3. The A/C is weak (it was hot in SoCal the past several days.) Fortunately, there is a MAX A/C setting (full blast fan with cabin recirc) you can use when it's hot, but it's too loud and drafty to run this setting continuously.
4. Accessory drive noise. This is the worst problem of the car and it's annoying. The 750, with the exception of the D-window wind noise, is very quiet. However, from a start or at low speeds with partial throttle openings, the engine bay emits a relatively loud accessory-belt whining noise. The last time I heard such sounds were from a lower-end sedan.
None of these things are deal-breakers of course. It's still a great car.
But they shouldn't be present in a $90,000 sedan.
Albert Austria, Sr Vehicle Eval Engineer @ 8740 miles
April 16, 2009
A couple days ago, the "wood" trim piece to our BMW 750i's retractable cupholder cover broke loose. I was closing the cover and the trim piece got caught and popped off from its black plastic base. After that, the entire mechanism was a bit wonky. It wasn't opening and closing properly as one of the plastic hinges had become dislocated.
April 09, 2009
In years past, I knew I should expect a fair amount of aggravation when getting into a high-end German luxury sedan for the first time.

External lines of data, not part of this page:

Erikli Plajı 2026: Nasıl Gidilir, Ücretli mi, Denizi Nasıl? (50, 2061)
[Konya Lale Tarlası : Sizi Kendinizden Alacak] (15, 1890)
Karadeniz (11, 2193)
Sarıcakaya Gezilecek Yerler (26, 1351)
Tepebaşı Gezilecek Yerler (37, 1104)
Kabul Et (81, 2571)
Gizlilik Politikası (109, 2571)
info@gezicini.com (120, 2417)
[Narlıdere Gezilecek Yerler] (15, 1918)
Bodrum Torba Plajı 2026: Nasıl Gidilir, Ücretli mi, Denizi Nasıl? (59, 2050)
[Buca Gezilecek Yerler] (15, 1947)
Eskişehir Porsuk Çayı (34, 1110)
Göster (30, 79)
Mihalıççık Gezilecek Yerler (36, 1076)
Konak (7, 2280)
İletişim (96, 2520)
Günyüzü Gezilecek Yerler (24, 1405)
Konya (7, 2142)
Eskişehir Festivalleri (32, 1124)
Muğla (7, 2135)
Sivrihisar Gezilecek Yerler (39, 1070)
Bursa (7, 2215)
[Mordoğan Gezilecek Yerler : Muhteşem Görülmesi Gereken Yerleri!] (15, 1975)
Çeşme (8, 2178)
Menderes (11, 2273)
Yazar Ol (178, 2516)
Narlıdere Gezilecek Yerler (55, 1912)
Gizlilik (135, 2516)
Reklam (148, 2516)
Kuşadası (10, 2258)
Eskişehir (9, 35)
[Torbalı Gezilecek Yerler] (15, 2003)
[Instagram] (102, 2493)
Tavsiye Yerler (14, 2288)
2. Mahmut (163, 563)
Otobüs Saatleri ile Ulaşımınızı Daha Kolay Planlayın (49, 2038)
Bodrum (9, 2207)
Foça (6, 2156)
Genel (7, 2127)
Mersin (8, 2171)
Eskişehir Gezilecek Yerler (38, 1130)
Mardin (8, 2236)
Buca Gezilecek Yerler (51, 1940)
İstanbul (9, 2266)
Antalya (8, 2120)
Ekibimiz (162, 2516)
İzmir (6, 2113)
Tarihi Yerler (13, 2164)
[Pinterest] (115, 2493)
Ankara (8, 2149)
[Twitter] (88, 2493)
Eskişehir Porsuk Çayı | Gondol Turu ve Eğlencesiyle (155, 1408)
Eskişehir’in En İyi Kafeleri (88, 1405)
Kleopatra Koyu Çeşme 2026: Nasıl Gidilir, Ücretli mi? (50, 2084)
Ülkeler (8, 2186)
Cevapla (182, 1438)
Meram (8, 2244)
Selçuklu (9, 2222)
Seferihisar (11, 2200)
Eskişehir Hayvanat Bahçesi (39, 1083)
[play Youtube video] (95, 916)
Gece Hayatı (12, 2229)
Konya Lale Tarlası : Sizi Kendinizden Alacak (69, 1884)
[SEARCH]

Thanks to buttons labeled so cryptically that I'd want Daniel from Stargate SG-1 to help me figure them out to the various incarnations of electronic devil spawn -- iDrive, COMAND and MMI -- RTFM was almost always going to be required.
Our new 750i long-term car is a welcome departure from all that. Everything seems simpler than it was on the previous generation 7. In general, buttons are marked more intuitively. The climate controls now have their own display. The seat controls have been moved to the side of the seat cushion and are easier to use. The transmission selector makes more sense. And then there's the new iDrive -- I'll cover it in another post, but suffice to say it's way better than before.
The owner's manual will no doubt be cracked a few times during the car's year-long stay with us. But overall you can get into our 750i and just drive -- and that's quite nice.